Festival delle Orestiadi 45. Un’edizione speciale che celebra Gibellina Capitale Italiana dell’arte contemporanea 2026

Inaugurata il 3 luglio la quarantacinquesima edizione del Festival che ogni anno celebra Gibellina, prima Capitale Italiana dell’arte contemporanea nel 2026. In occasione del prestigioso riconoscimento, il Festival delle Orestiadi risponde con un’edizione speciale, ricca di eventi per valorizzare il prezioso rapporto tra storia, arte e teatro che da sempre caratterizza l’identità di Gibellina.
Sotto la direzione artistica di Alfio Scuderi, il programma alterna progetti inediti, performance, mostre e letture, in una cornice ampia e multidisciplinare che tocca luoghi storici come il Baglio di Stefano, il Museo delle Trame Mediterranee e il Cretto di Burri.
«Atti di resistenza contemporanea è il titolo pensato per questa edizione, proprio perché riteniamo che portare avanti un progetto al tempo stesso ambizioso e coerente come quello delle Orestiadi, in questi quarantacinque anni di attività, sia stato e sia ancora oggi un atto rivoluzionario, di resistenza appunto», ha dichiarato il direttore artistico.

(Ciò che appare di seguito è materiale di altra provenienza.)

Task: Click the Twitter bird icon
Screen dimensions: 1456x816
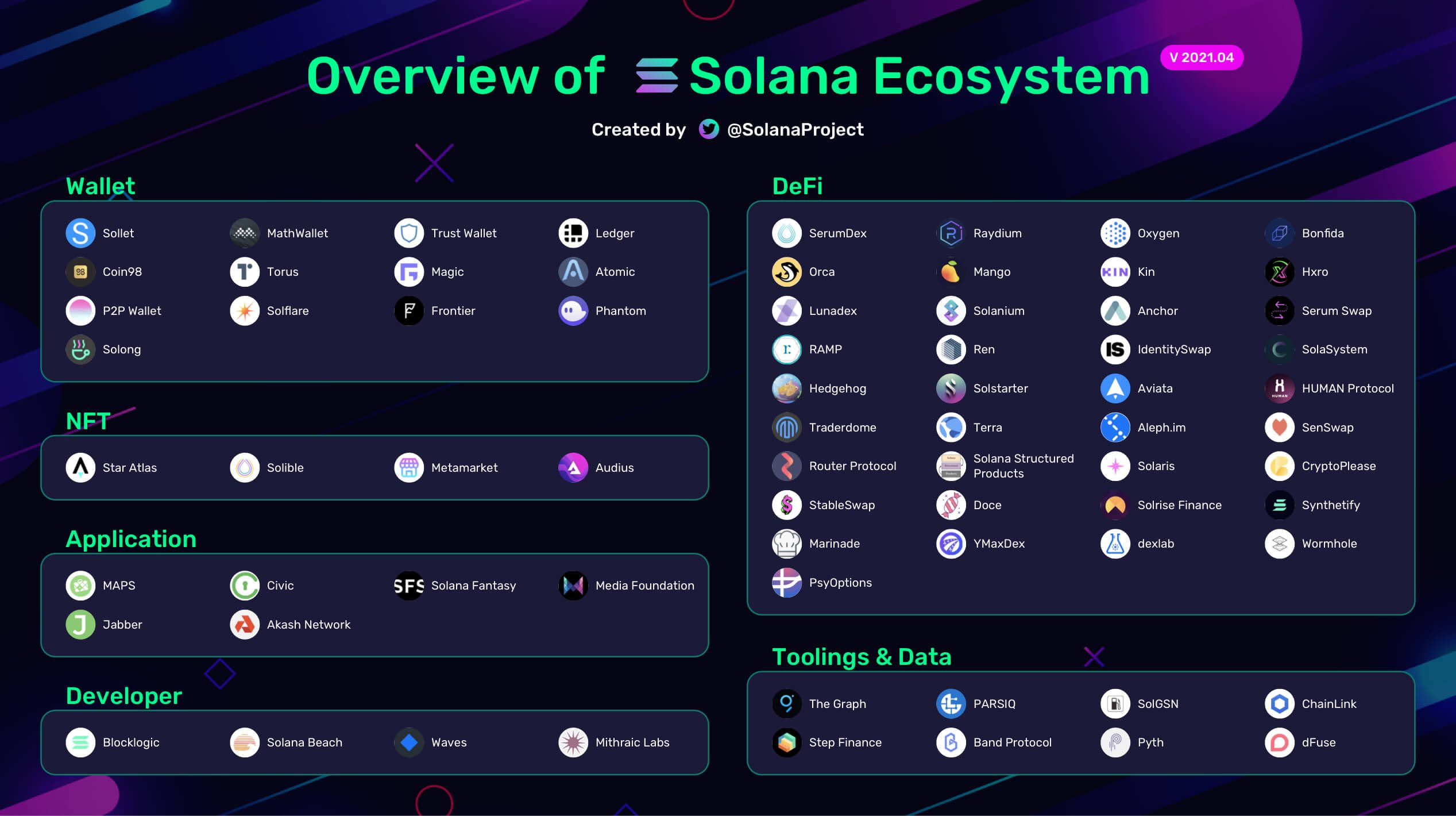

Dopo l’anteprima del Festival dedicata alla figura di Emilio Isgrò e alla riscrittura installativa della sua Orestea di Gibellina – opera del 1982 che diede il nome al Festival –, pensata appositamente per il Cretto di Burri, un fittissimo programma di eventi prosegue fino al 2 agosto 2026.
Al centro di questa edizione, due importanti centenari di nascita, quelli di Dario Fo e Arnaldo Pomodoro, due figure che hanno instaurato un rapporto speciale con Gibellina, il primo recitando il suo Mistero Buffo nelle baracche dopo il terremoto del 1968, il secondo rendendo Gibellina un palcoscenico a cielo aperto con il debutto della sua Orestea tra i ruderi della città nel 1983.
Il 3, 4 e 5 luglio, l’omaggio a Fo si articola tra una rilettura del suo testo culto Francesco lu Santo Jullare, interpretato da Ugo Dighero, e una nuova produzione inedita per Gibellina, tratta dai Monologhi per una donna scritti con e per Franca Rame, curata da Silvia Ajelli.
Il tributo a Pomodoro sarà invece il 18 luglio, con una performance inedita tra parola, gesto, musica e immagine, a partire dalle scene della sua Orestea e con la voce di Isabella Aragonese.

Altro omaggio speciale, programmato per l’11 luglio, è dedicato alla figura eclettica e poliedrica di Roberto Andò, tra i primi direttori artistici del Festival e dunque nome storico e centrale per l’intera città di Gibellina. Al centro di questo progetto, l’installazione Qui la vita non è altrove di Mimmo Paladino e dello stesso Andò parte dai testi di Leonardo Sciascia e Luigi Pirandello e si arricchisce della voce di Toni Servillo. L’esperienza vuole restituire quella vicinanza tra arte e teatro che ha fatto parte dell’identità del festival sin dai suoi esordi.

Seconda tappa dello speciale percorso dedicato allo sceneggiatore, regista e scrittore palermitano sarà il progetto, a cura di Vincenzo Trione, Autoritratto. Roberto Andò/Gibellina: un racconto tra memorie, immagini, suggestioni e testi per ripercorrere la storia degli anni di direzione artistica di Andò e la sua amicizia con artisti quali Bob Wilson e Peter Stein, Amos Gitai e Moni Ovadia.
A chiusura dell’evento sarà la lettura, con la voce di Moni Ovadia e le musiche dal vivo di Marco Betta e Gianni Gebbia, di uno dei primi testi di Andò, Diario senza date: un romanzo ipnotico e struggente che ruota attorno al luogo d’origine dell’autore: Palermo.
Con un programma vastissimo tra arte, teatro, narrazione, musica e danza, il Festival delle Orestiadi conferma Gibellina, e tutta la Sicilia, come punto nevralgico nel panorama culturale nazionale, in grado di coniugare storia, ricerca e impegno civile con uno sguardo sempre vigile e aperto sul contemporaneo.
Dal 3 luglio al 2 agosto; Baglio Di Stefano, Gibellina, 91024; info.